I think it's pretty conclusive regarding the taw not being part of the root though. The ة ending on the قري stem in Arabic makes it quite clear that the taw is not part of the root, but is a feminising appendage. The differing spelling seems to be a result of the fact that in the time period those languages were recorded, the representation of long vowels and weak consonants was not consistent, hence the reason both spellings are found for most languages. Arabic on the other hand had a fairly consistent spelling from the beginning of its written history, and included special forms of letters to represent weak consonants and the feminising taw.

Regarding the 3 roots you've proposed there, by q-r, I assume you mean q-r-r? As there is no actual bi-consonantal roots in the Semitic languages. May I ask who proposes this? And on what basis? And as for q-r-h, I would consider it highly unlikely. There are virtually no tri-consonantal Semitic roots that end in 'h' (nor in 't' for that matter, with the exception of m-w-t that I can think of). Perhaps you're confusing this for the fact Hebrew orthography represented a long final vowel with ה? For all those roots where Hebrew has this, we'll find the other Semitic languages have a weak consonant, whilst Arabic will usually have the special letter ى (alef maqsurah) which is used specifically for this purpose.



origumi said:


> And there's also _qir_ for place names like Qir Moab, interpreted by some as City of Moab and supports the biconsonantal root.

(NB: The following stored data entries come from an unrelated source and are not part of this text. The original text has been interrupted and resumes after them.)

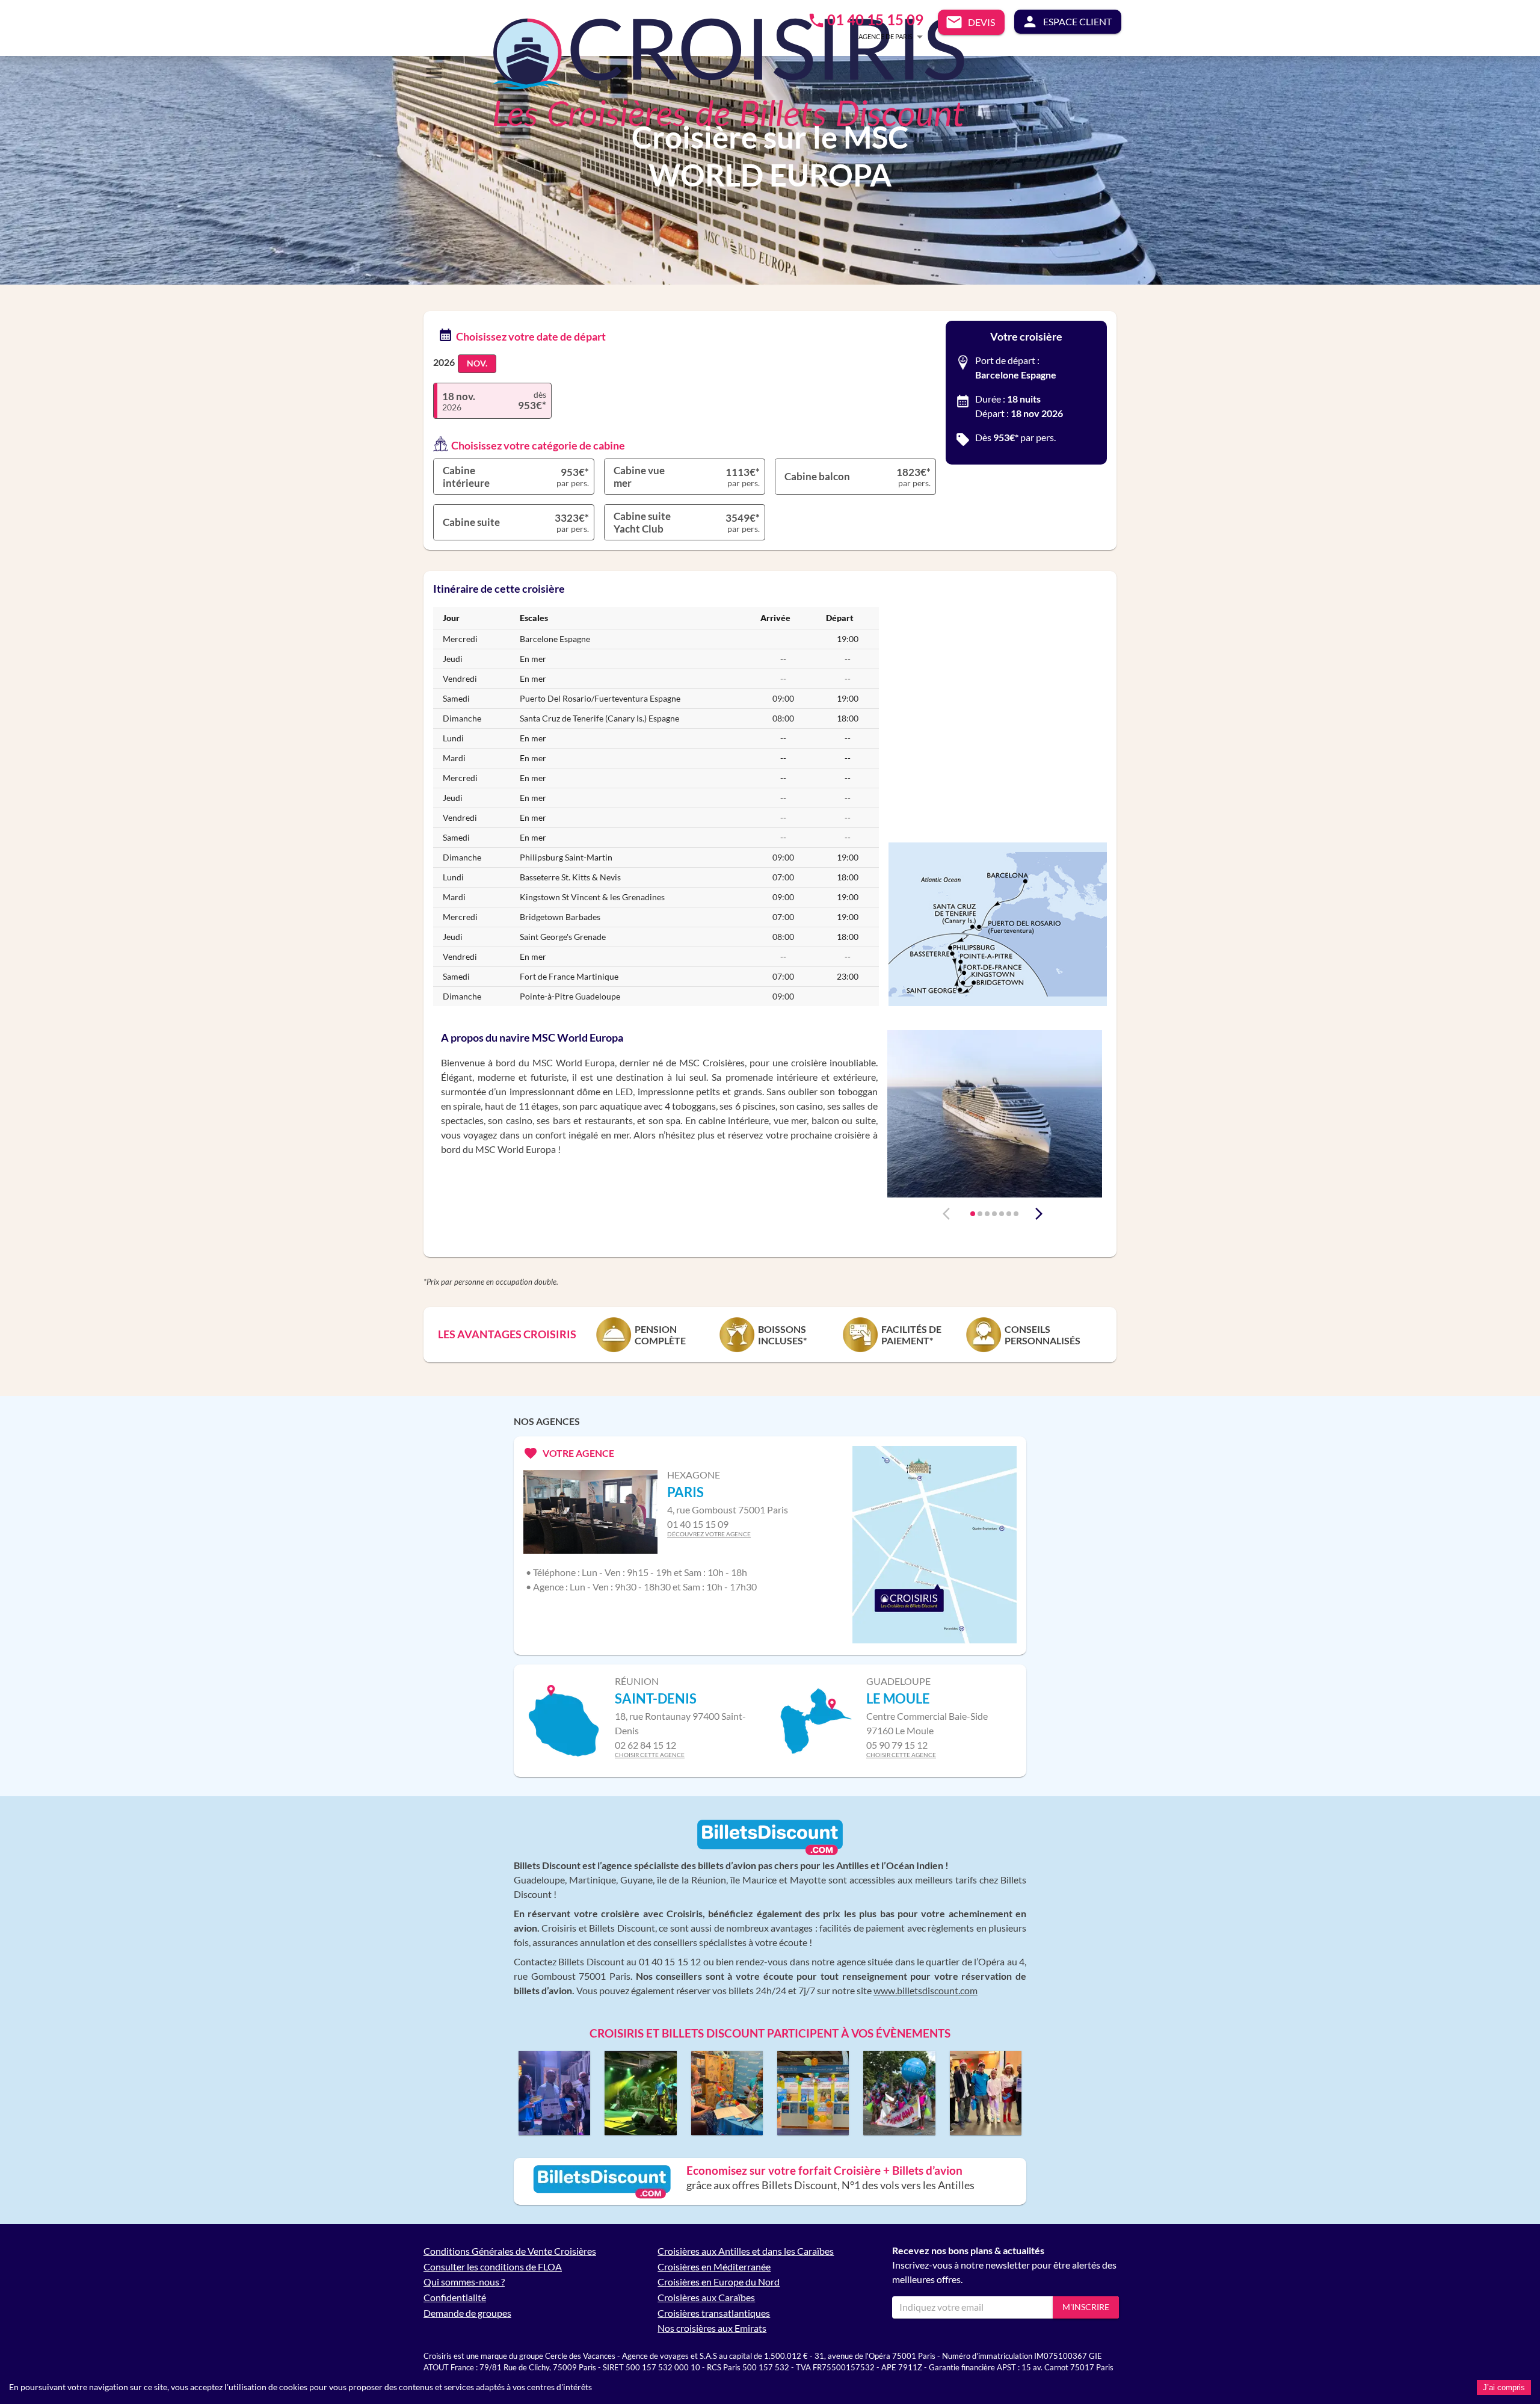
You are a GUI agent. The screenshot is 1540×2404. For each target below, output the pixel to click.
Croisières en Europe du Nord (719, 2281)
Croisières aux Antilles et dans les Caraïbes (746, 2251)
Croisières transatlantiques (714, 2313)
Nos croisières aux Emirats (712, 2328)
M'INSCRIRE (1085, 2307)
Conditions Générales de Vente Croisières (510, 2251)
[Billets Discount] (770, 1852)
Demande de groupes (467, 2313)
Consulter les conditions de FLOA (493, 2266)
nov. (477, 363)
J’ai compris (1504, 2387)
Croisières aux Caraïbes (706, 2297)
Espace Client (1077, 21)
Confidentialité (455, 2297)
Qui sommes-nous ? (464, 2281)
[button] (873, 36)
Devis (981, 22)
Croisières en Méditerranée (714, 2266)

Isn't it q-y-r? As far as I'm aware it refers to a wall, hence a walled city, not actually a city itself.


----------



## berndf

Abu Rashid said:


> I think it's pretty conclusive regarding the taw not being part of the root though. The ة ending on the قري stem in Arabic makes it quite clear that the taw is not part of the root, but is a feminising appendage.


What makes you think whoever fixed the spelling of the word millennia after the last word of Proto-Semitic was spoken had superior insight in the etymology of the word?


----------



## rayloom

Abu Rashid said:


> As there is no actual bi-consonantal roots in the Semitic languages. May I ask who proposes this? And on what basis? And as for q-r-h, I would consider it highly unlikely. There are virtually no tri-consonantal Semitic roots that end in 'h' (nor in 't' for that matter, with the exception of m-w-t that I can think of).



There are biconsonantal roots in the Semitic languages. Also there are many triconsonantal roots which end with 'h' and many others which end with 't'.


----------



## Abu Rashid

berndf said:


> What makes you think whoever fixed the spelling of the word millennia after the last word of Proto-Semitic was spoken had superior insight in the etymology of the word?



That is a good question, but can you provide any example where ة was haphazardly applied to a word where it should be an actual ت? I think given that Arabic fully preserved the proto-Semitic vowel system, means they were aware that the third radical of the root was a weak consonant, and that the final taw, which is soft in Arabic pronunciation anyway was a feminising taw. In almost all other Semitic languages, the proto-Semitic vowel system was modified dramatically, and so it could become confusing to know whether a long vowel was actually a weak consonant, or had become obscured by vowels of the surrounding letters.

Anyway the main issue I think is that the root q-r-y doesn't seem to match up in meaning to the word for city/town/village. The meaning is to provide hospitality/accommodation, which doesn't really lead to the meaning of the noun.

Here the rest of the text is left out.